With the future looking rosy for the graphic novel industry, Samit Basu talks to aspiring graphic comic writers who need to brace up for the change.
If one were to choose between a degree in the arts or to just rely on one’s own passion for the graphic novel, while the right degrees are necessary for finding jobs with publishers, the only things required for the better option are skill and patience.
Learning comic writing was tough for me – it’s a completely different process, your thoughts have to jump instead of flow, and you have to think visually and spatially in a way you really don’t have to when working on a novel.
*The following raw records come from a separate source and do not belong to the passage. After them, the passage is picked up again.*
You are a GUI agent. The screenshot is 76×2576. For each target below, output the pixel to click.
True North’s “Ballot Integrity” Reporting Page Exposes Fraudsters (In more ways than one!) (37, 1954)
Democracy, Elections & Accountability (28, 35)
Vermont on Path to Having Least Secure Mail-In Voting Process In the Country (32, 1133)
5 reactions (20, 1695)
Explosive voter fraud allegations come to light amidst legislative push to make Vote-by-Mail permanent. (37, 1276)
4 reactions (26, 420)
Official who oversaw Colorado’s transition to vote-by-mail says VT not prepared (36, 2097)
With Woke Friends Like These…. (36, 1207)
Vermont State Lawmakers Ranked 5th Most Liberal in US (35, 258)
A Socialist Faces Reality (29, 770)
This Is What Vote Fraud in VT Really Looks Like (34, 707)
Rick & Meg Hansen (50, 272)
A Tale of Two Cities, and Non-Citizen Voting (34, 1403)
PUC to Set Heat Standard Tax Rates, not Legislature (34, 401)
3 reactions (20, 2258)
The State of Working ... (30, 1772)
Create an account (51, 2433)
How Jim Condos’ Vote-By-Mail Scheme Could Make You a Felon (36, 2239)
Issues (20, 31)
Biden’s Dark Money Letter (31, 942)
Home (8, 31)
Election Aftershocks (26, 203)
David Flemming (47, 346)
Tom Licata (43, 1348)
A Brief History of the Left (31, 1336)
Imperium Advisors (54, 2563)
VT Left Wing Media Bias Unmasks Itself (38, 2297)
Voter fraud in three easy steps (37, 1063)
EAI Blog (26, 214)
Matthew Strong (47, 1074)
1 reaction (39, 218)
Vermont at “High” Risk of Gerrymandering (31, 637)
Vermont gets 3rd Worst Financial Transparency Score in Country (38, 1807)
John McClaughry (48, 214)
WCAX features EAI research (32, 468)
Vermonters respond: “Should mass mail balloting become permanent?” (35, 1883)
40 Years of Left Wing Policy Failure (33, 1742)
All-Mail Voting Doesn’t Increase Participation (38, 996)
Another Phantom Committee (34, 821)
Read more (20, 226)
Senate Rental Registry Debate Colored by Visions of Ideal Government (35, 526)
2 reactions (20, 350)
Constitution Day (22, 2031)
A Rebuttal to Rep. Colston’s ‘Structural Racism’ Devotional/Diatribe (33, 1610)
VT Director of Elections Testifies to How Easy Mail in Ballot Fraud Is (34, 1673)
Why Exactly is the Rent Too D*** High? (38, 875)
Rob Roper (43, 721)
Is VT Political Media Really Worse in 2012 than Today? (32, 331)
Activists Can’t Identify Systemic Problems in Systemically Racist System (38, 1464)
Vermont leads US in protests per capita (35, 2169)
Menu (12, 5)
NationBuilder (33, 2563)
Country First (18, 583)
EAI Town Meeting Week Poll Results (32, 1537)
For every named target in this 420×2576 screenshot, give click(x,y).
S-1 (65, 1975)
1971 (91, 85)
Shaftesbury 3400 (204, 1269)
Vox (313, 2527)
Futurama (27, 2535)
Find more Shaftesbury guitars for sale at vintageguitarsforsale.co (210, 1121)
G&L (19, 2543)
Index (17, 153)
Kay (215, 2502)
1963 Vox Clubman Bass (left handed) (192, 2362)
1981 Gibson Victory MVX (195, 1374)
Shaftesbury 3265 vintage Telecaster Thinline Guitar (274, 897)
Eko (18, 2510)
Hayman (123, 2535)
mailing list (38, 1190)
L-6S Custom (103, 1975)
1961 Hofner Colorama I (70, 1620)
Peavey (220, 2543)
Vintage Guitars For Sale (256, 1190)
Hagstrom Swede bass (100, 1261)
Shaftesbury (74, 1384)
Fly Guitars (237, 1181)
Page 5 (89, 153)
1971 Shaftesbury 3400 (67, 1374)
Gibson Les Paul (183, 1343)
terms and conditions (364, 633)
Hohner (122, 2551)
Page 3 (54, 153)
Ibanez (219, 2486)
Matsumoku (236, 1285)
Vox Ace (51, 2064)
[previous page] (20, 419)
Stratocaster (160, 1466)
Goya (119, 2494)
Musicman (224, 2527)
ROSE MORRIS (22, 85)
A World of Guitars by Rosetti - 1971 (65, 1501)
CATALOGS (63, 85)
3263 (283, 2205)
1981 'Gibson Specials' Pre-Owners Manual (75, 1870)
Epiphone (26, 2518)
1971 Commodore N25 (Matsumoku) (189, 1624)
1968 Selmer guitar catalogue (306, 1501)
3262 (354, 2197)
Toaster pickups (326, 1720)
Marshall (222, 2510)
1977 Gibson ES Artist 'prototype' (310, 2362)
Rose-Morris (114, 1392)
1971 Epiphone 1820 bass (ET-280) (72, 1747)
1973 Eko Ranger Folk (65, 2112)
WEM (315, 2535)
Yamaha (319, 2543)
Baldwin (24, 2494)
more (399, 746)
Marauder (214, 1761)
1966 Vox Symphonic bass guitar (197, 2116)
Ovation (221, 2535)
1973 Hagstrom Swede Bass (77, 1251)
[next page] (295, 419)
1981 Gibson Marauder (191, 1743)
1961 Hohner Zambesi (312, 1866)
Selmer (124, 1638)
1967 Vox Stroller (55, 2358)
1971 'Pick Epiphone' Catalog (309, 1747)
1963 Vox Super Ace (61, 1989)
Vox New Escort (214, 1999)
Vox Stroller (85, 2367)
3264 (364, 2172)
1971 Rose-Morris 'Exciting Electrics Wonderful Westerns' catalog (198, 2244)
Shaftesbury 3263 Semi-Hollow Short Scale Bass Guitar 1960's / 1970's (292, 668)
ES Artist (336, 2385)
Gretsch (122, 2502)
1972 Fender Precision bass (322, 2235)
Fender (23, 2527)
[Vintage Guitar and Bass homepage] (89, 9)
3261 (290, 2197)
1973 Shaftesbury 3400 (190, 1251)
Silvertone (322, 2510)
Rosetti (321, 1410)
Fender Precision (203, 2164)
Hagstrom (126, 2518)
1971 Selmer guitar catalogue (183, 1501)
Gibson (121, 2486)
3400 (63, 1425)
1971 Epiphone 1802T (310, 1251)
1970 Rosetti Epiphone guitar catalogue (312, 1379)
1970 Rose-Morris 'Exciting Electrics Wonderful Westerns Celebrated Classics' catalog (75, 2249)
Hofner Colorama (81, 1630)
It’s wholly different skill, and also a surrender of control – you really have to trust the artist, and prepare to be amazed at how art and text combine to give you something that’s greater than both.
But I’d recommend comics writing as an exercise for anyone who wants to work on their pace, structure, and economy – you really learn to strip a story down to its bare essentials. Presently, the Indian graphic novel industry is nonexistent. There are old-school publishers, young and interesting creators and companies, and the standard quota of hustlers and charlatans. It’s an interesting time to get in, but it’s still several years away from any kind of stability. Given that we live in the age of the internet, it is pretty easy to get in and get noticed. The challenge is to stay in, and make a living out of it.
The next decade should be an extremely exciting time for the comic book medium in India – on the one hand, literary graphic novels, and on the other, high-flying speculative fiction comics that revisit myth, history and the future, should make their presence felt in a very significant way both among Indian readers and worldwide with Indian themes and settings.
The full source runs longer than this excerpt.